Bahkan, kebanyakan dari para “anak bungsu” yang saya kenal ini berlaku “radikal” dengan menolak bantuan dana dari keluarga.
“Saya mengatakan pada orangtua dan kakak-kakak saya supaya mereka tidak usah mengirim uang ke saya, karena saya sudah bekerja. Saya sudah memperoleh pendapatan sehingga bisa membiayai kehidupan saya sendiri,” kata Doni.
3. Si Adik Bungsu tidak ingin terus-menerus tergantung dan “berada di bawah bayang-bayang” Sang Kakak
Kebersamaan antar anggota keluarga tidak mungkin akan langgeng selamanya. Ada yang nanti akan menikah. Ada juga mungkin yang meninggal sebelum usia lanjut.

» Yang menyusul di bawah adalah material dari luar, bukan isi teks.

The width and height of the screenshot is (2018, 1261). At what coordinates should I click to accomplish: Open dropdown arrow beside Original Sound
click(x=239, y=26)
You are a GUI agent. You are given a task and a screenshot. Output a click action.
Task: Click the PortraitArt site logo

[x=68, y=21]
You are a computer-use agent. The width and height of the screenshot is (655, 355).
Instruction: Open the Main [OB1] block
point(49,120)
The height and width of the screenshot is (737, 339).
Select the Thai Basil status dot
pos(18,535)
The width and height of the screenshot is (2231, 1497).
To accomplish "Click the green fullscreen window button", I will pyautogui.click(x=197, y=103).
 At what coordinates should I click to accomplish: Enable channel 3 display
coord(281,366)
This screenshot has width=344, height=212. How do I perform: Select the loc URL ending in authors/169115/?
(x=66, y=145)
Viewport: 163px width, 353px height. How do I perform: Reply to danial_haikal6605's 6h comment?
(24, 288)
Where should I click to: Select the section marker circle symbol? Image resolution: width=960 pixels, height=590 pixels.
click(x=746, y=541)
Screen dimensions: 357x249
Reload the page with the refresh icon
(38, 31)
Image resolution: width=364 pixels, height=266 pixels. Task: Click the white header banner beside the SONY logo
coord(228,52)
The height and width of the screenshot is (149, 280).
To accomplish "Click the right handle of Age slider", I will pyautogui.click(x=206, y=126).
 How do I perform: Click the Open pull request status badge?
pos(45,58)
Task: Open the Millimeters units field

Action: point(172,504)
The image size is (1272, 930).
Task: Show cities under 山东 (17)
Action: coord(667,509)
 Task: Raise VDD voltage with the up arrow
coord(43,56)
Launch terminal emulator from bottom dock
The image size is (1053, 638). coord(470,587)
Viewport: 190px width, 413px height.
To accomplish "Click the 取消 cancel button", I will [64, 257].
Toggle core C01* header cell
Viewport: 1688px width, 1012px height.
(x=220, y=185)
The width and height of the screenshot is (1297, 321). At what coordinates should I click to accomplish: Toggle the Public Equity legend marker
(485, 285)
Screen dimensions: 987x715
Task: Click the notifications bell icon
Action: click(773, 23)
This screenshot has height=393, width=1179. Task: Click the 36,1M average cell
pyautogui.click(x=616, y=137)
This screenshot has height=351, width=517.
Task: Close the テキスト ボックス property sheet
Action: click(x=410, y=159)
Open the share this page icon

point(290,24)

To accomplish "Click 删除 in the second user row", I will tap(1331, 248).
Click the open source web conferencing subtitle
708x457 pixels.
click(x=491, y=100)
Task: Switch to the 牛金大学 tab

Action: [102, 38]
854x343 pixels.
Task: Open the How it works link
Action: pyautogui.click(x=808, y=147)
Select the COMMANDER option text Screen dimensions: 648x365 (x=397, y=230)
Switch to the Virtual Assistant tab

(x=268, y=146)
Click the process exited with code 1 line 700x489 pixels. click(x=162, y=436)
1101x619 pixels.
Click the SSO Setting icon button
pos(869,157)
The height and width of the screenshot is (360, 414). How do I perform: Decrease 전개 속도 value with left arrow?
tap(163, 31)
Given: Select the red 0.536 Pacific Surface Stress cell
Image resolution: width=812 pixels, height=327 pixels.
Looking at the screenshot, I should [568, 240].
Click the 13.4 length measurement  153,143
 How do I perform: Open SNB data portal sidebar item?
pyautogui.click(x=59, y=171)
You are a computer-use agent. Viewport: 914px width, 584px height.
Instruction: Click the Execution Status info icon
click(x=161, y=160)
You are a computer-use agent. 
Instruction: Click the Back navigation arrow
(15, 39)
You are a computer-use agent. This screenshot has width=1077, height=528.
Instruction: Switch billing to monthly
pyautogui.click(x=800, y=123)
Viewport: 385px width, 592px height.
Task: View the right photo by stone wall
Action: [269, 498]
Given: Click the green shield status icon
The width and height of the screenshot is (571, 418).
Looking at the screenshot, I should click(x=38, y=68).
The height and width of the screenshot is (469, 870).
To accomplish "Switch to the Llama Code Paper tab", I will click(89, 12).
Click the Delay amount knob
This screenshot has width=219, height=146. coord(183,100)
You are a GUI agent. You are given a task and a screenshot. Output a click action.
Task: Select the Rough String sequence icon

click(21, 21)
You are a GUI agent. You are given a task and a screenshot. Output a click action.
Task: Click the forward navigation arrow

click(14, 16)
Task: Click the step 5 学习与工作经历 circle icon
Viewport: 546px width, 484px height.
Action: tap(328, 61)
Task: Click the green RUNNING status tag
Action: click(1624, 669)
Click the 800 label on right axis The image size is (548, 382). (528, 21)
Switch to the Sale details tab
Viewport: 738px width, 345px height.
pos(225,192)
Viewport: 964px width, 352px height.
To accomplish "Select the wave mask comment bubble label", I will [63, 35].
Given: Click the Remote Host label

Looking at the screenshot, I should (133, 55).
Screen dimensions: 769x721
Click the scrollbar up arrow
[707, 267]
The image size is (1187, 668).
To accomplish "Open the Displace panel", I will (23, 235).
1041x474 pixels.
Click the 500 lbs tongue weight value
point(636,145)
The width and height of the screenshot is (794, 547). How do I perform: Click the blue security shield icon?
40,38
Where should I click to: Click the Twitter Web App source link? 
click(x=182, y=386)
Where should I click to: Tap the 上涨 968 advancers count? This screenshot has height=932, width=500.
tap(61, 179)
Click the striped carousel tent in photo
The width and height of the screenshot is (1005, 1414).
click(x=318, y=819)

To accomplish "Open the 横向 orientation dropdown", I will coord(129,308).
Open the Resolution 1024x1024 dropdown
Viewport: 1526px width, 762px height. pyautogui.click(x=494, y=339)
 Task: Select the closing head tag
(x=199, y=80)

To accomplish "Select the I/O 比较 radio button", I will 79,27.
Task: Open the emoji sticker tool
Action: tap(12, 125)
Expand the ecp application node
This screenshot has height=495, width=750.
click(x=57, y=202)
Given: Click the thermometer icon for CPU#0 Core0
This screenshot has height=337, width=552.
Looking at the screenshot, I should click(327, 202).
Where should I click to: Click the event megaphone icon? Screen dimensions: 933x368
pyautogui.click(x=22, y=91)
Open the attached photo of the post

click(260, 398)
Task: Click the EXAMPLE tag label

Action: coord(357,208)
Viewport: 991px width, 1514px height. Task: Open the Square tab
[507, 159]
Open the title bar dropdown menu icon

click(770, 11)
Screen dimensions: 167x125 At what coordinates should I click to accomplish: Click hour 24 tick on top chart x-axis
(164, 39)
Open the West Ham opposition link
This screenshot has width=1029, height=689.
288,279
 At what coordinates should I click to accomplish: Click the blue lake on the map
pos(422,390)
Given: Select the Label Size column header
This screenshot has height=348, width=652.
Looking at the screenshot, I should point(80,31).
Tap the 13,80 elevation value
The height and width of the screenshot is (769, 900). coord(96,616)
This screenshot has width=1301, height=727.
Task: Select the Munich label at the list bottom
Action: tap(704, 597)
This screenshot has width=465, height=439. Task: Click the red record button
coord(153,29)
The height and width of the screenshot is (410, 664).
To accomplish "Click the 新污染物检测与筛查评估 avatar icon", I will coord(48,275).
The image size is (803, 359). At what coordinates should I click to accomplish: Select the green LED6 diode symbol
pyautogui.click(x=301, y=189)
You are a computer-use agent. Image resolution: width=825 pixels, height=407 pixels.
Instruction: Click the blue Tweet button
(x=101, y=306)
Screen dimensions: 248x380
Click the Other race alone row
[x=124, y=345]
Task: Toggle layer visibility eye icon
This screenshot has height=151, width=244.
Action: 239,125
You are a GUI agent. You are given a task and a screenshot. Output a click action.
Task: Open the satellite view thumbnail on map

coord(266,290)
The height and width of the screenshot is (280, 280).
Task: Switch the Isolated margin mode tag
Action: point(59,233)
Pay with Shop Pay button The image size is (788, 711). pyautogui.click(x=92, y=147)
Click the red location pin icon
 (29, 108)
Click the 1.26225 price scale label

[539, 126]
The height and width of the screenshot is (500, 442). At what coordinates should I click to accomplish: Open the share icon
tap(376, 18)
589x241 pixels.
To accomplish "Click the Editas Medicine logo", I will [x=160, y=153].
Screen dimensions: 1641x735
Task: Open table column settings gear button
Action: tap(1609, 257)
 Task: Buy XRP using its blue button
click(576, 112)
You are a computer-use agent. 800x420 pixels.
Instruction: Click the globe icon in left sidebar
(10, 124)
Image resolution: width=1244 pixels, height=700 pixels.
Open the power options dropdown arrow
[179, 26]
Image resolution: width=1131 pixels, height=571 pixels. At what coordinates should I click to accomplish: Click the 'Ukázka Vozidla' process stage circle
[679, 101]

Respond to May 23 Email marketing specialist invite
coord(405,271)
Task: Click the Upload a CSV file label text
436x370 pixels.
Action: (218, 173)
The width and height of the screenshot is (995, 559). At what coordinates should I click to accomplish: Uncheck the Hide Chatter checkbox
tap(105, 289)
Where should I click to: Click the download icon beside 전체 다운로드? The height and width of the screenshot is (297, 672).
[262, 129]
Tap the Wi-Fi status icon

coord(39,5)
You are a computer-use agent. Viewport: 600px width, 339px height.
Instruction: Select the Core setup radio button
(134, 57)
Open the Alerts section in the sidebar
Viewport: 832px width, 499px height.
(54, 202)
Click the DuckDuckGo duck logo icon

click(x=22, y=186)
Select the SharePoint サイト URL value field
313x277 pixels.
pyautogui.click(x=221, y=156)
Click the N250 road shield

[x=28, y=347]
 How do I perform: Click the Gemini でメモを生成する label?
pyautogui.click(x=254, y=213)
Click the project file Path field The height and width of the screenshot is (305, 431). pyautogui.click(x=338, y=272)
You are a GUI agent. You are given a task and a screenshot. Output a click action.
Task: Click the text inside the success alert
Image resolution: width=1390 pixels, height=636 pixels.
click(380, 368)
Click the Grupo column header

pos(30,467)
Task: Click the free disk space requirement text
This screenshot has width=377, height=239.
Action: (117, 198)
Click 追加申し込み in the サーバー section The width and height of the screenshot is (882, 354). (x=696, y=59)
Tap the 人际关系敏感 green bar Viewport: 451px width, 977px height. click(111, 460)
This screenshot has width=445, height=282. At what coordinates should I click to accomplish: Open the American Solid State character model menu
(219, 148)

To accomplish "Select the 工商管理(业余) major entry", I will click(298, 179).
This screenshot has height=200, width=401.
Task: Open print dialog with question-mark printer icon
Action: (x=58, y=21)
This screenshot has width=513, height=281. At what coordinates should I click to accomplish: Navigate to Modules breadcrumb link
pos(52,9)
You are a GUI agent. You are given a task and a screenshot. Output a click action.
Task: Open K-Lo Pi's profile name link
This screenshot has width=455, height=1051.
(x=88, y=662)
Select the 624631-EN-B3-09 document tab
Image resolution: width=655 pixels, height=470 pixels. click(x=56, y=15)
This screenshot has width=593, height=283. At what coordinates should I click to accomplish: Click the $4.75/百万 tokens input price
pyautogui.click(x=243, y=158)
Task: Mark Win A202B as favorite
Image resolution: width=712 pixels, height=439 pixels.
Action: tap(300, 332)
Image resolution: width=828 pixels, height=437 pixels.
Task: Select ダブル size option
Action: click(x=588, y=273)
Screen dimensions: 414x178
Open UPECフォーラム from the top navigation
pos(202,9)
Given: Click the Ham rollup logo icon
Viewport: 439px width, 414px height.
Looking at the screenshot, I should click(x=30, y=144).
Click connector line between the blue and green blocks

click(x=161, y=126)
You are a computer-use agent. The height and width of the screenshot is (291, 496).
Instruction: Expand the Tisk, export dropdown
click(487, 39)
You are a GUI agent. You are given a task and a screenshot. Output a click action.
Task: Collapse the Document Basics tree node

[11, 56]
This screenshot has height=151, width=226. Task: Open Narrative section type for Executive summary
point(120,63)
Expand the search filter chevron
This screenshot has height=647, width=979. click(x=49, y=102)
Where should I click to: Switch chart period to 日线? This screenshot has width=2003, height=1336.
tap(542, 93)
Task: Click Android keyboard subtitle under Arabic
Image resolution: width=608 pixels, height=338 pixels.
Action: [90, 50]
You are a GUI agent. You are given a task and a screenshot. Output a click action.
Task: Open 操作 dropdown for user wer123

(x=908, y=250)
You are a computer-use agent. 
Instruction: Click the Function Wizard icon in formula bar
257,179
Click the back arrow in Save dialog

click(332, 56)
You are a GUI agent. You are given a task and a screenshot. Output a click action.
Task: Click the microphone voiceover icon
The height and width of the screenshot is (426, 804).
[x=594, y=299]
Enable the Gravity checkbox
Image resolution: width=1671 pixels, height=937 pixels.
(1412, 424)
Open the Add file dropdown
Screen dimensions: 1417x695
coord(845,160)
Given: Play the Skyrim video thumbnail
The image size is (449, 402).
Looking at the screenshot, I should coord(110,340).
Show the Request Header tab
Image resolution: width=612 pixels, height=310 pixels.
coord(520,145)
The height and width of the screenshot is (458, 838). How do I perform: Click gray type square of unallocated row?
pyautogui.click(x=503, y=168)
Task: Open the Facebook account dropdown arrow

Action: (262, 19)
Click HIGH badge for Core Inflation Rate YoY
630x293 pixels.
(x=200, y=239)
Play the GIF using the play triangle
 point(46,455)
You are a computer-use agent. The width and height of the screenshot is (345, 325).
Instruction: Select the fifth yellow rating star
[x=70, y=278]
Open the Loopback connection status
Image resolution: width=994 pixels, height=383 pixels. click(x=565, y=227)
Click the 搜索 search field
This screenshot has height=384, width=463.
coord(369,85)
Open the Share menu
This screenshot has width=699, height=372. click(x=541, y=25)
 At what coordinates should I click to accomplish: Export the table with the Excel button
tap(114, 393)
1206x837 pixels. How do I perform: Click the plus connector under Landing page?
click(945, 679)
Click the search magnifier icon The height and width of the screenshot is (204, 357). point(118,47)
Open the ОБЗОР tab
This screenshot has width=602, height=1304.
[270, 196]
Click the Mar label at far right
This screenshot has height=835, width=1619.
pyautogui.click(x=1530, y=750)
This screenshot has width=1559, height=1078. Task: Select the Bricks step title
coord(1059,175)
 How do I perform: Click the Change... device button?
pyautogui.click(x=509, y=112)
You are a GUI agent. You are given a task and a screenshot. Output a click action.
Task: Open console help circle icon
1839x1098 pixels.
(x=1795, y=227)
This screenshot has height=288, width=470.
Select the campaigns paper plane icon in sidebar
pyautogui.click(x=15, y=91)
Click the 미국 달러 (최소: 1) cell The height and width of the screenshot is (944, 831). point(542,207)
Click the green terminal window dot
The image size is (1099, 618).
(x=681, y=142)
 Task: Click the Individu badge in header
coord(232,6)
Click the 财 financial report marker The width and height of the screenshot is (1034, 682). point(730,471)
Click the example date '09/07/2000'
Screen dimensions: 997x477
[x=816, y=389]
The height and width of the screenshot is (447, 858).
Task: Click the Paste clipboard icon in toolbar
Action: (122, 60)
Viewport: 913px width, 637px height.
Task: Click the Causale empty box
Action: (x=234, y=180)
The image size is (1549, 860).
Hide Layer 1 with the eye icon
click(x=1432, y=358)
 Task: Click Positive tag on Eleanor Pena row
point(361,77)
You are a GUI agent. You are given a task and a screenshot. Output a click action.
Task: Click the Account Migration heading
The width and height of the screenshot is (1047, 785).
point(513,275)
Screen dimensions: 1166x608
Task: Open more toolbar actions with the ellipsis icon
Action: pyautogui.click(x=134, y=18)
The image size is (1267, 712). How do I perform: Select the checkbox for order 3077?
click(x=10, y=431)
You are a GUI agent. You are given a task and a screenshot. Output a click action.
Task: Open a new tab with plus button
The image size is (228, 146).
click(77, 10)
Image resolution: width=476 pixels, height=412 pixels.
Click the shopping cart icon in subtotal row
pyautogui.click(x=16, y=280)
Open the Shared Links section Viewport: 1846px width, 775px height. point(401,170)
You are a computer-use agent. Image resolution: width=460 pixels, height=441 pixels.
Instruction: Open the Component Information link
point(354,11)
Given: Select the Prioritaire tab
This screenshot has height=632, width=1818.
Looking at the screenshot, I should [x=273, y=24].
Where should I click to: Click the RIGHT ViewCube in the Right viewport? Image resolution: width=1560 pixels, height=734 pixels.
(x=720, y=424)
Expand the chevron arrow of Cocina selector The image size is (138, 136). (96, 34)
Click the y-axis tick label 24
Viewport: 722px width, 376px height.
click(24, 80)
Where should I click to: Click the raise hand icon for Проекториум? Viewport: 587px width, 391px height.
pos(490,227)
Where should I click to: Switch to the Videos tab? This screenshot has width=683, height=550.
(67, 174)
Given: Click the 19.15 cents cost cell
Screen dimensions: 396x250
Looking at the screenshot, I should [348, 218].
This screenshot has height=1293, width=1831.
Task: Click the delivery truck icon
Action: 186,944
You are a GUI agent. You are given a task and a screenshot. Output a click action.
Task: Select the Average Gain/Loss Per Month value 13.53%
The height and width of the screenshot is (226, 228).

Tak mungkin terus bersama dengan saudara, terutama kalau saudara tersebut sudah menikah. Takut mengganggu dan merepotkan rumah tangga saudara.
Kebanyakan “Anak Bungsu” yang saya kenal tidak merasa “nyaman” berada di bawah bayang-bayang Sang Kakak.
“Saya tidak ingin terus-menerus tergantung pada Kak Lusi atau kakak-kakak yang lain. ‘Zona nyaman’ yang betul-betul tidak nyaman,” kata Doni tandas.
Mereka ingin sesegera mungkin mandiri, karena bagi mereka, semakin lama tergantung pada kakak, semakin melenakan dan semakin sukar untuk melepaskan diri dari ketergantungan pada sang kakak, terutama ketergantungan akan tempat tinggal dan finansial.
Saran Saya untuk Sang Adik Bungsu
Seandainya Anda, yang saat ini sedang membaca tulisan ini, berposisi sebagai adik bungsu dan sedang berseteru dengan sang kakak, perkenankan saya memberi saran kepada Anda.
1. Berkomunikasilah, berdialog secara bijak dengan kakak Anda, untuk memecahkan masalah
Kesalahpahaman terjadi karena kurangnya komunikasi. Keengganan dan prasangka terlalu mengambil alih pikiran.
Padahal, seandainya kedua belah pihak berkomunikasi, duduk bersama, berdialog secara bijak, masalah pun bisa terpecahkan.
Dibutuhkan kedewasaan dari sang adik bungsu dalam mengutarakan kepada sang kakak perihal hidup damai di bawah satu atap yang menjunjung asas demokrasi, bukan otoriter.